No hubo respuesta. Por la tarde, otros militares nos recogieron de la habitación y subimos a un coche negro blindado, donde los militares y la chica que había estado conmigo intentaron que me comunicara con ellos, por lo que volví a probar y les dije mi dirección.
—Velázquez, noventa y nueve, segundo.
Ellos seguían sin entenderme. El camino que seguimos nos llevó a atravesar el desierto del Sáhara. Era inmenso, la arena se extendía por todo el horizonte, no había absolutamente nada en kilómetros a la redonda. Las ruedas del coche provocaban una estela de polvo que se extendía detrás de nosotros mientras atravesábamos una carretera de tierra que apenas se distinguía del resto del desierto. Comencé a sentir náuseas por el temblor de los asientos. Había piedras enormes martilleando los bajos del coche, que hacían sonido de tuberías. Una de ellas impactó fuertemente con una rueda, llevando al conductor a perder el control del vehículo, que dio dos vueltas sobre sí mismo. Salimos disparados, y solo podía oír los aullidos de dolor de la chica que había estado cuidándome. Los cristales de una de las ventanillas le habían hecho cortes profundos en un brazo y en el pecho. El conductor quedó atrapado en el asiento delantero. El otro militar se arrastró hasta la chica para ayudarle a detener la hemorragia. Estaba un poco aturdida, el sol me cegaba y vi junto a mí la carpeta amarilla de papá. La cogí en mis manos e instintivamente salí corriendo. Después de una hora corriendo, tratando de desandar el camino que habíamos seguido, me quedé exhausta. La deshidratación proveniente del calor y la falta de energía que tenía por el poco sueño del que había gozado los últimos días me vencieron. Cuando abrí los ojos, muchas horas después, me encontraba en una robusta casa de piedra con olor a té de menta.
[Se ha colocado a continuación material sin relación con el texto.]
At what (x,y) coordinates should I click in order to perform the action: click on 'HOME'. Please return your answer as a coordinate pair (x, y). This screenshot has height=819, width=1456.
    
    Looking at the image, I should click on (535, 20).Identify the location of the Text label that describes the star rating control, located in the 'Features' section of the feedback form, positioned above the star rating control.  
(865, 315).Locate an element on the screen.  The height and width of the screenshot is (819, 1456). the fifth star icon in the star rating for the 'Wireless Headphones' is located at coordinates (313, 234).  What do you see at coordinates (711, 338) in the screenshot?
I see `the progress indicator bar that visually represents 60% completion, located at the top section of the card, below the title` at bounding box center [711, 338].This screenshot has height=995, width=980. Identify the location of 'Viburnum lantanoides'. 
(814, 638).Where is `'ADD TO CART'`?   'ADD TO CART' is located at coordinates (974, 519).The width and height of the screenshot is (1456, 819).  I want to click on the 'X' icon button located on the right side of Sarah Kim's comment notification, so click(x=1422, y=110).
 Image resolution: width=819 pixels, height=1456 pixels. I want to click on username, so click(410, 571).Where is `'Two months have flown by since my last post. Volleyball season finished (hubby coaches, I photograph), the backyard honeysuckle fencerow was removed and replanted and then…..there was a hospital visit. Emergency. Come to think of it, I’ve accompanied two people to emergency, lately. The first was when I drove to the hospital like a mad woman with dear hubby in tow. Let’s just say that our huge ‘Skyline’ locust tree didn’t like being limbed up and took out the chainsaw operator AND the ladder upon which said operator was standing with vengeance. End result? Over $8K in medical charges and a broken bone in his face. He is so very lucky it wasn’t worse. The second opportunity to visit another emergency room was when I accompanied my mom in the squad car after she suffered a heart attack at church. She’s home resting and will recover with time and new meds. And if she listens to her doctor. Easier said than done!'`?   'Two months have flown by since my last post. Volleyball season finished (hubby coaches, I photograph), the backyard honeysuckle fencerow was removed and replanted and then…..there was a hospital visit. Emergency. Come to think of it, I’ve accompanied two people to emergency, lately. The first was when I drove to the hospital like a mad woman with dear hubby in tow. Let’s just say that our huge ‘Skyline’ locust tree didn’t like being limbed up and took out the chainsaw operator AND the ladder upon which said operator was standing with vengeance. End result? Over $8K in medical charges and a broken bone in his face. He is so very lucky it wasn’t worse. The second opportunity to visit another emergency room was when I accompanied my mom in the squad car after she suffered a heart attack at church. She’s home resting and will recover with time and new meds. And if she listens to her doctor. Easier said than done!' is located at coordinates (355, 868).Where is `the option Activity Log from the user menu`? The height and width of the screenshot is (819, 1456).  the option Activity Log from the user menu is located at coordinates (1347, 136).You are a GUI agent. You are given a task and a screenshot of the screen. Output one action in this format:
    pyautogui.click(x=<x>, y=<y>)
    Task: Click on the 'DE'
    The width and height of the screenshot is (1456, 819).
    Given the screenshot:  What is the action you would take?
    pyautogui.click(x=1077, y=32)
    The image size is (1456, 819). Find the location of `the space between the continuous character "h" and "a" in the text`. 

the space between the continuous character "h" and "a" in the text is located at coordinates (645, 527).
Me lo trajo hasta mi cama una mujer de piel morena con una bata y un pañuelo azul cubriéndole el pelo. Cuando se acercó a mí, recité de memoria:
—Velázquez, noventa y nueve, segundo.
Tampoco ella me entendía. Quien me había encontrado era un pastor que vivía con su esposa en una casa que, días más tarde, descubrí que estaba a las afueras del pueblo en el que había estado cuando salí del barco. Era un pueblo pequeño con una escuela hecha de adobe. Allí aprendí en silencio todo lo que sé. La mesilla de estudio junto a mi cama siempre guardaba la carpeta amarilla. Pasé años sin volver a abrirla, quizá por miedo a reabrir esos recuerdos del pasado, los cuales había enterrado hacía ya tanto tiempo. Con lo que leí en los libros, con lo que escuché en la radio, con lo que vi en televisión, fui capaz de descifrar lo que significaban aquellos dibujos y nombres de la carpeta amarilla. Eso fue lo que me dejó sin palabras para siempre.